One in ten euro zone households have bought crypto-assets such as bitcoin, with the rich only slightly more likely to own some than the poor, a European Central Bank study showed on Tuesday.
With the "crypto" market in turmoil, authorities are trying to gauge whether gyrations in this relatively new corner of the financial system could burn a hole in household budgets.
The ECB's Consumer Expectation Survey found that an average of 10% of the households in the six countries where the poll is conducted own crypto-assets, with the proportion ranging from 6% in France to 14% in the Netherlands.
Around 37% of respondents reported owning up to 999 euros ($1,065) worth of crypto, with 29% holding between 1,000 euros and 4,999 euros and 13% between 5,000 euros and 9,999 euros. The balance had invested more than that.

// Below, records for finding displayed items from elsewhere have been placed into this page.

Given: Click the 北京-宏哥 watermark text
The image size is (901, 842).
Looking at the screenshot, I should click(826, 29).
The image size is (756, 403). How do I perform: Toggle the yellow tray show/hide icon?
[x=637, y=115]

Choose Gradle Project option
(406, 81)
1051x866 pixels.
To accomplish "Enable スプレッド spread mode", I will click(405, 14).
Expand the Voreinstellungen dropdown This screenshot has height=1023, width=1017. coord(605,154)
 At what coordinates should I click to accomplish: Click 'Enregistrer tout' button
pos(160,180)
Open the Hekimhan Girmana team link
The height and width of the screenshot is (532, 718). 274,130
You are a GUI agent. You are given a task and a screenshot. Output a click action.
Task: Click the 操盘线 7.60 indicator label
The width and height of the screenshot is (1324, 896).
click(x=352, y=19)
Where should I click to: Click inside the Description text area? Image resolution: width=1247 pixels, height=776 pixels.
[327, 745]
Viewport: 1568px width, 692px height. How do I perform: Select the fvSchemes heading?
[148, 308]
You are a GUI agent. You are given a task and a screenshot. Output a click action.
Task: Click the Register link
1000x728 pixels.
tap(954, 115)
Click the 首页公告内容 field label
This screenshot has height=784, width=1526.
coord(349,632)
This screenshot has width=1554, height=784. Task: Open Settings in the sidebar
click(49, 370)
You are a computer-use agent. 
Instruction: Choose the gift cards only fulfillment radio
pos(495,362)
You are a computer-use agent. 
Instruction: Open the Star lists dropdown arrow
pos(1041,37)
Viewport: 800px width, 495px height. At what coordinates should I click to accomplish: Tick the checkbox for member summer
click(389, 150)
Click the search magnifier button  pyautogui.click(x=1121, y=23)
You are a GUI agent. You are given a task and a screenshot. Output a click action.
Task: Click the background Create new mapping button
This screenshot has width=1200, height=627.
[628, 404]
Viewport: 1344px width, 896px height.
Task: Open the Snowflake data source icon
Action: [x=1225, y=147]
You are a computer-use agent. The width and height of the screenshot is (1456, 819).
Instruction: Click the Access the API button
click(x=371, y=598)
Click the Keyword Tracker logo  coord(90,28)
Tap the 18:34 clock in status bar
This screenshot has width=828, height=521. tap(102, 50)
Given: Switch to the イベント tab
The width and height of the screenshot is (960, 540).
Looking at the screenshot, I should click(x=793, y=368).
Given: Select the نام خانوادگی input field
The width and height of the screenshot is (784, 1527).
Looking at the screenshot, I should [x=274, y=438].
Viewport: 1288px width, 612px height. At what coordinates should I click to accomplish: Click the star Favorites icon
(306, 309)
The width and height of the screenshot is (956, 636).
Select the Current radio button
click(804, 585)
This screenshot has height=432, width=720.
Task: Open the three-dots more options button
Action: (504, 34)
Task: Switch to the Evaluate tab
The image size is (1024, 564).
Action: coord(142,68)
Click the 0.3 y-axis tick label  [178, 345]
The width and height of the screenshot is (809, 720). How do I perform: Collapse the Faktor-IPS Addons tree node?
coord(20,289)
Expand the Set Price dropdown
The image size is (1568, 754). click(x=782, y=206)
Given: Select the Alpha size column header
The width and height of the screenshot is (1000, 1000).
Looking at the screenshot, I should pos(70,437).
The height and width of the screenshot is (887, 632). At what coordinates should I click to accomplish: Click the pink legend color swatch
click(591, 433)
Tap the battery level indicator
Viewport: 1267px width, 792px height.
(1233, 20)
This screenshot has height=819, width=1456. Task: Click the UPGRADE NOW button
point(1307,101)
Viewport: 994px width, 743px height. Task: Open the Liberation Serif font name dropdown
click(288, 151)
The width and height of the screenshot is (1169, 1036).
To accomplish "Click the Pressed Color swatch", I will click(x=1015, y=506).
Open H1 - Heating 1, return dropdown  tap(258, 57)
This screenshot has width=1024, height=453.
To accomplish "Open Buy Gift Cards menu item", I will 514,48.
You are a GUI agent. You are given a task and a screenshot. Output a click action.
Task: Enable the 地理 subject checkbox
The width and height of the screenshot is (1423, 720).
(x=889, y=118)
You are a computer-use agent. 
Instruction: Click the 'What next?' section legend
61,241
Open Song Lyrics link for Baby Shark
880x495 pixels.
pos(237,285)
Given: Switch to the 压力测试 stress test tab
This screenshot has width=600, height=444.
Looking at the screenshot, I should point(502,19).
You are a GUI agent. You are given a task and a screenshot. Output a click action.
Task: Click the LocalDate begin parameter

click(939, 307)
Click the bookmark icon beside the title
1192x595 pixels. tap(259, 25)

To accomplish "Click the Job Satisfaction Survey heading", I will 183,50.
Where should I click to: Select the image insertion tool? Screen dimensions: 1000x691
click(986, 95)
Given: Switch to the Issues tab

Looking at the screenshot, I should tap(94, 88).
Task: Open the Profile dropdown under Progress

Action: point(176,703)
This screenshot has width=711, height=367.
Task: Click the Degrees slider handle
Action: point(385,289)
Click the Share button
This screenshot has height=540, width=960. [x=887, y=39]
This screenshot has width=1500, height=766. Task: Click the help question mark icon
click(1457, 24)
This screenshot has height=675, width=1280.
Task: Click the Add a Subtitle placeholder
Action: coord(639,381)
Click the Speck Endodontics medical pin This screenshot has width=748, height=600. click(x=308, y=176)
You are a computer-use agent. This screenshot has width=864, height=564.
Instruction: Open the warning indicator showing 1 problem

In all countries, the richest 20% of respondents was most likely to own crypto currencies but a greater proportion of lower-income households reported owning digital coins than those in the middle ground.
"On average, young adult males and highly educated respondents were more likely to invest in crypto-assets in the countries surveyed," the ECB said. "With regard to financial literacy, respondents who scored either at the top level or the bottom level in terms of financial literacy scores were highly likely to hold crypto-assets."
Repeating its longstanding line, the ECB said those assets were unsuitable for most retail investors and urged European Union authorities to approve new rules on crypto assets "as a matter of urgency."
The data, released for the first time on Tuesday, was cited in an article published as part of the ECB's Financial Stability Review.
Launched in 2020, the ECB's Consumer Expectations Survey is carried out monthly in Belgium, France, Germany, Italy, the Netherlands and Spain. It is still in pilot mode and results are not published in full by the ECB.